▶ **Record excerpts**:
-.-.-

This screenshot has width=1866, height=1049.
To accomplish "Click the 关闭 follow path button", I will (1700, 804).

-.-.-

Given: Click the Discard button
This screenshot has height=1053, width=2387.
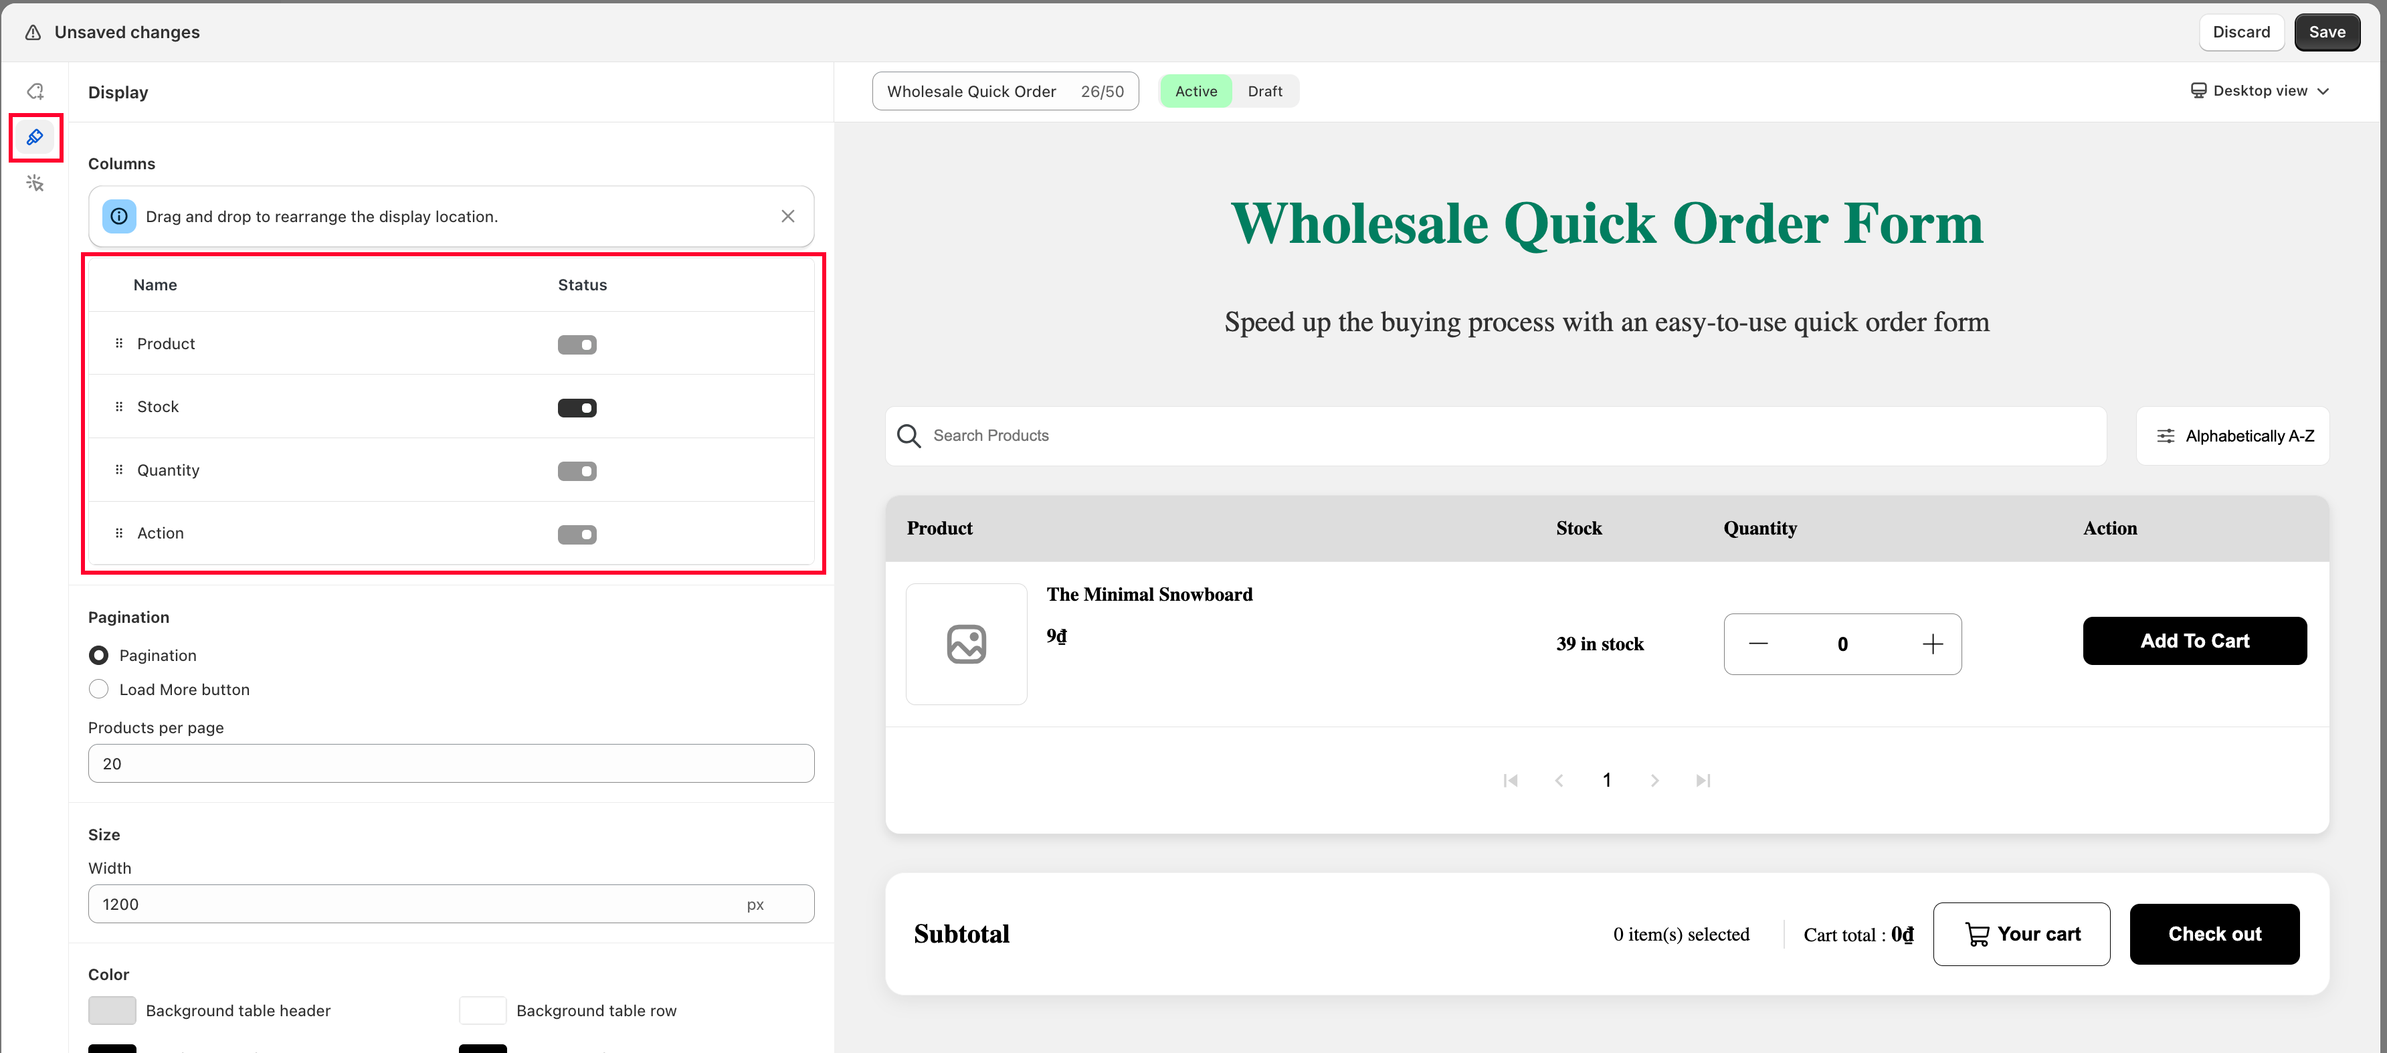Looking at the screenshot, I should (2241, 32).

-.-.-

▶ **Work order**:
Filter the entries above down to the lines that contain "button".

▶ **Task response**:
To accomplish "Click the 关闭 follow path button", I will (1700, 804).
Given: Click the Discard button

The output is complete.